Posted By Claire Schneider, Independent Curator, Wednesday, June 08, 2011

Claire Schneider, Independent Curator


The panel Innovative Conservation considered the ways technology is helping conservation and is itself challenged by it. Margaret Holben Ellis, a conservation professor at the Institute at NYU discussed the way controlled and repeated use of raking light photography can give in-depth information for works on paper. Lee Ann Daffner, a photo conservator at MoMA discussed an integrated team approach to conserving photographs that centers around a much more through documentation of the object itself, including raking light photographs, paper investigation, and makings notation. Significant energy is spent on recording the state of an object that is so fugitive before (or after) it changes.


Of most interest to me as a contemporary curator was the presentation on new media. Joanna Phillips, a new media conservator at the Guggenheim, gave a through and informative talk on how to best care for works in video, film, and slide projects/installations. Having worked with this information five years ago at the Albright-Knox Knox Art when it was just being created, I was eager to hear this presentation.


As is now common with conserving contemporary works of art, it is documenting the best "identity” of a work rather than a sense of absolute originality. How does one preserve the experience of walking into a Lucas Samaras room rather than necessarily the original glass. Expensive questionnaires filled out by the museum staff in tandem with the artist play a big part in this. For example, what makes one installation better than the next of the same work of art helps to understand the artist’s decision making. One must also decide what type of equipment is needed from non-dedicated (projector or monitor that can be used with many different works) and dedicated (equipment that is unique and irreplaceable—like slide projectors) to obsolete (box televisions). Of course, technology is always changing, so understanding and keeping on top of this when something goes from being non-dedicated to obsolete is key. I also appreciated the simple reminder to view the DVD or new media piece when it arrives, as no one in the copy chain probably has.

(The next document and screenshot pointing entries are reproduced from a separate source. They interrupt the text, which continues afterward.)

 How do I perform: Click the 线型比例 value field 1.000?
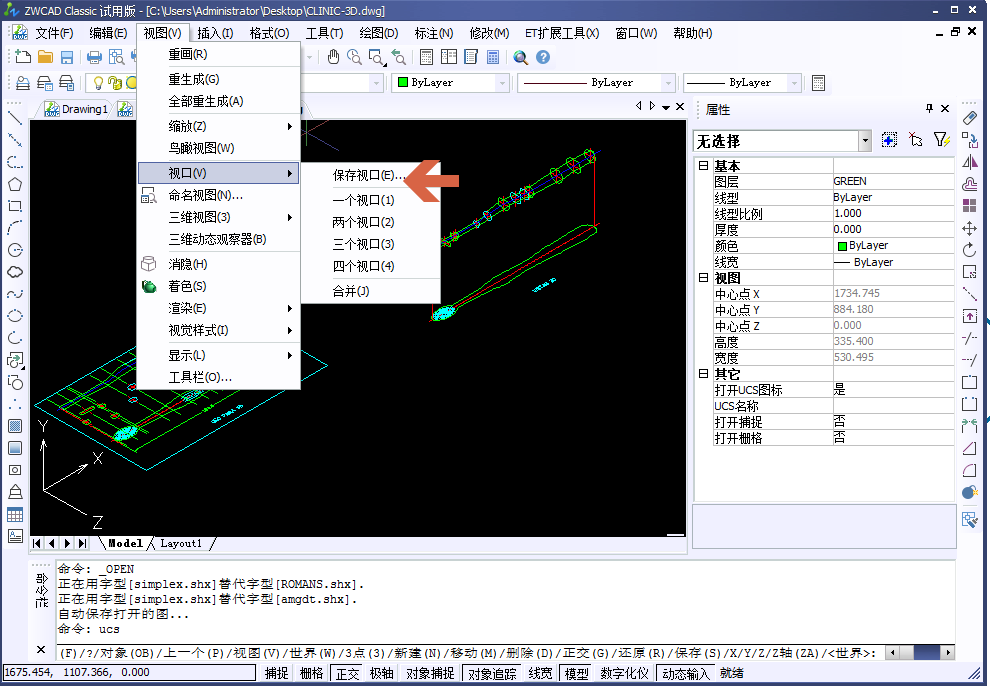coord(892,213)
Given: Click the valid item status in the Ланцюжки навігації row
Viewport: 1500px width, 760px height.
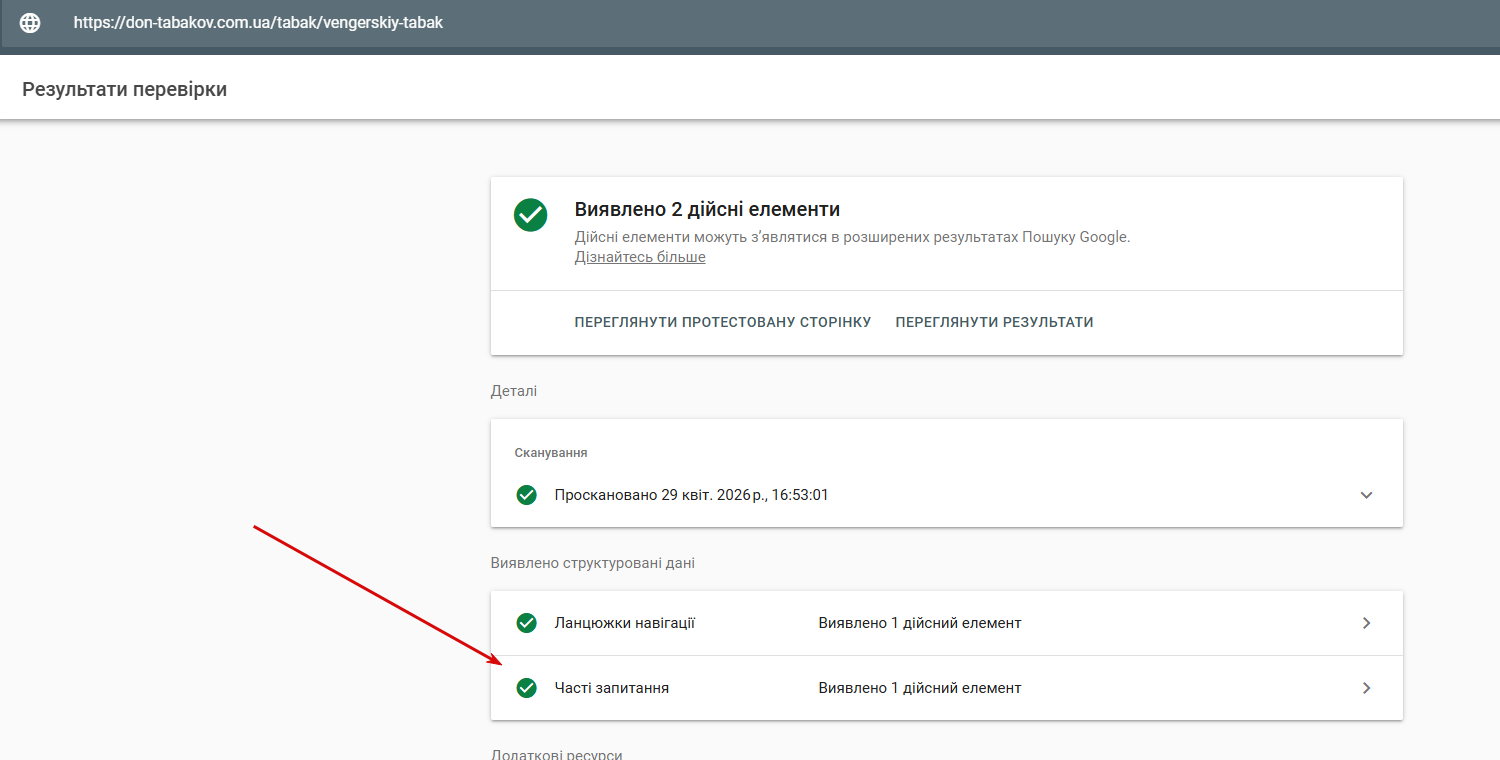Looking at the screenshot, I should [x=919, y=623].
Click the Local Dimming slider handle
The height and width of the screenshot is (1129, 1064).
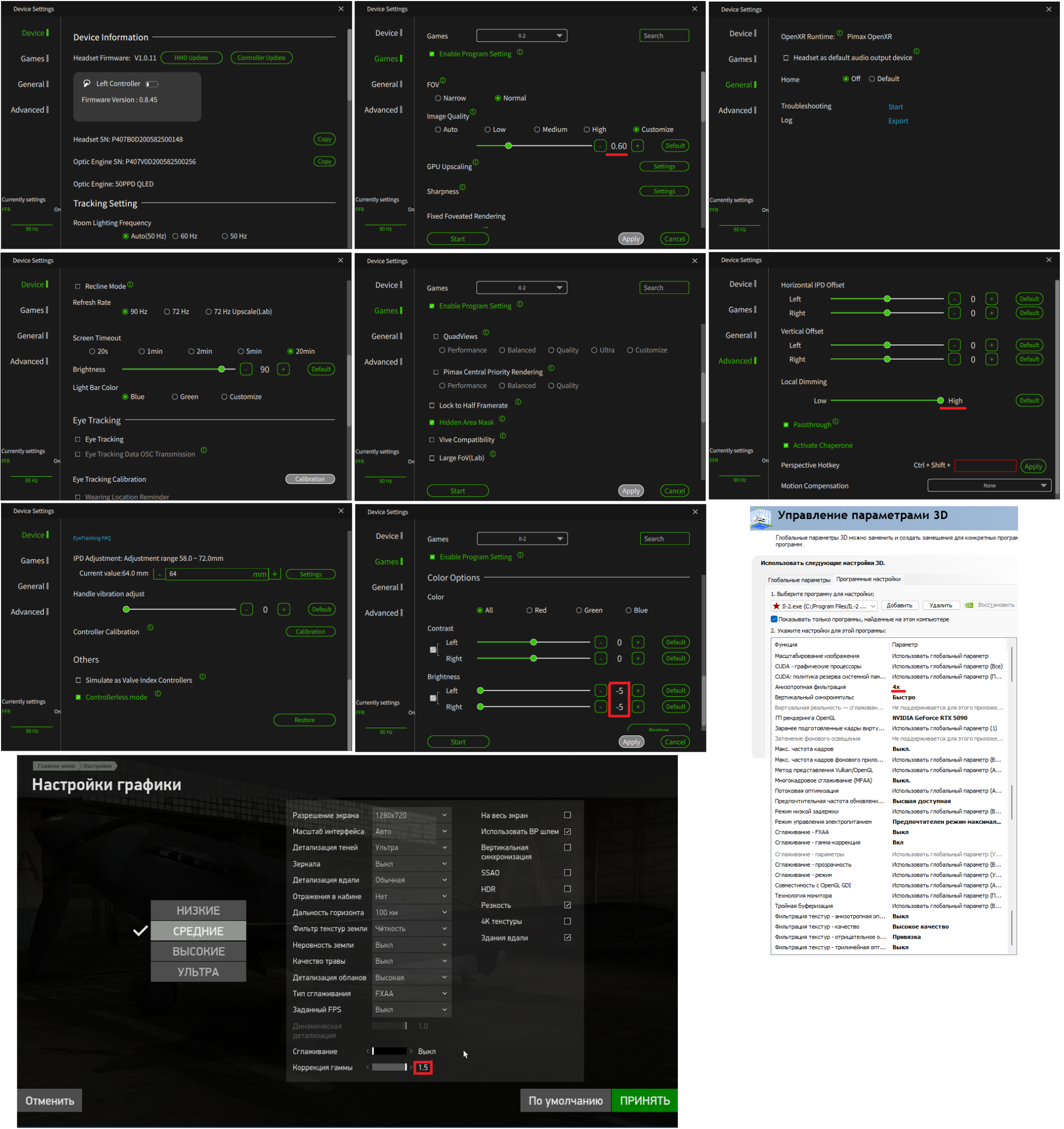pos(941,401)
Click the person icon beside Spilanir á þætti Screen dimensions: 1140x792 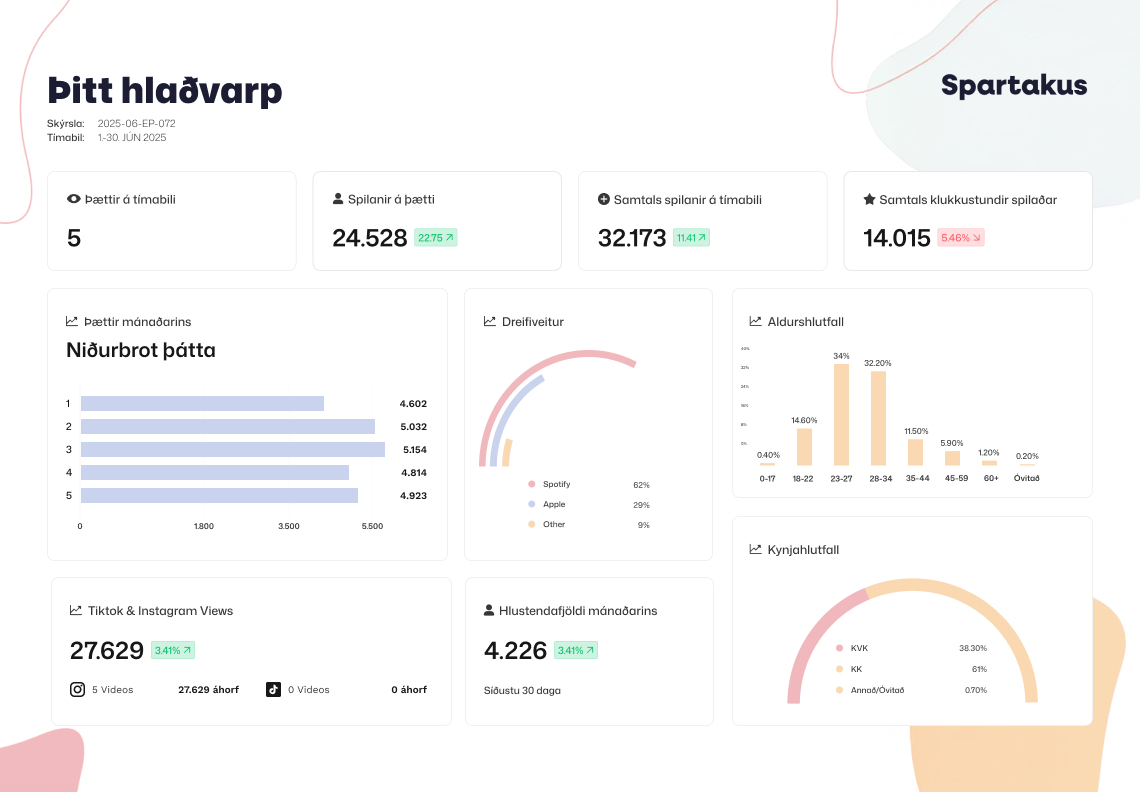pos(338,199)
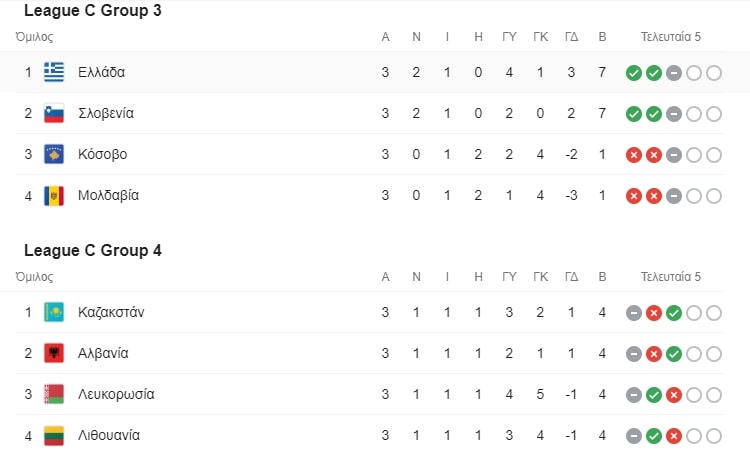Click Lithuania's red loss indicator
This screenshot has width=750, height=472.
(x=674, y=436)
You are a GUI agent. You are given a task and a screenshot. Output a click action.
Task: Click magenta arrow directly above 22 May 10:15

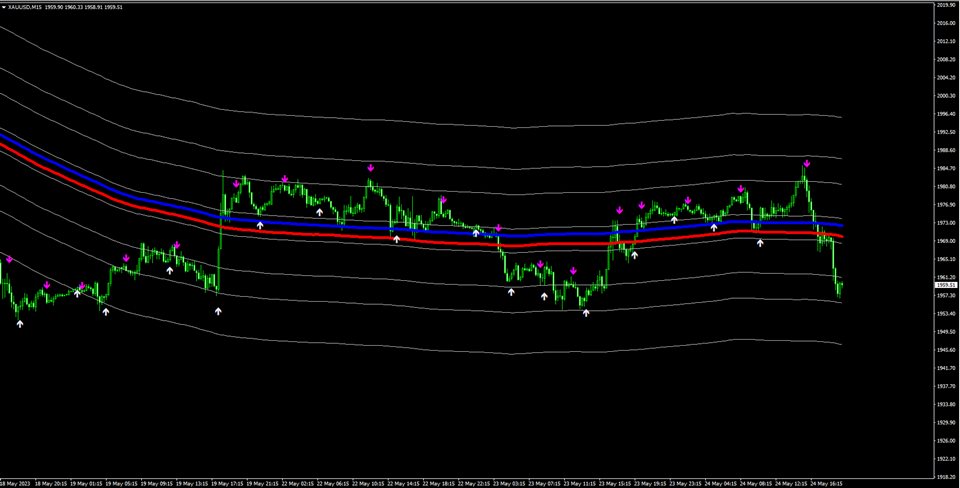[370, 168]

What was not discussed and was outside of the preview of the panel, but deserves a possible panel itself, is now to integrate the best practices in the field at museums with limited resources. At the Guggenheim, the Tate, or MoMA, they have dedicated conservators whose primary job is to care for just these matters. At much smaller institutions, this falls to a already over worked registrar and curator. In addition, finding the funds to pay for old soon-to-be-obsolete equipment and maintaining conversions of media are not as exciting as purchasing works of art. With a painting or sculpture, the conservation funds are also hard to find, but with media there is a much smaller window of opportunity. I have thought of ideas to help institutionalize such needs, such a creating a small endowment for media conservation that is instituted with each purchase as part of the each objects "purchase price.” I would love to hear what other colleagues have done with regards to tackling challenges in museums that do not have dedicated staff to handle all of the museum’s responsibilities. How are smaller museums creating the best practices in the field without a full time editor, conservator, development team, etc? How have they adapted the best practices in the field or innovated from where they stand.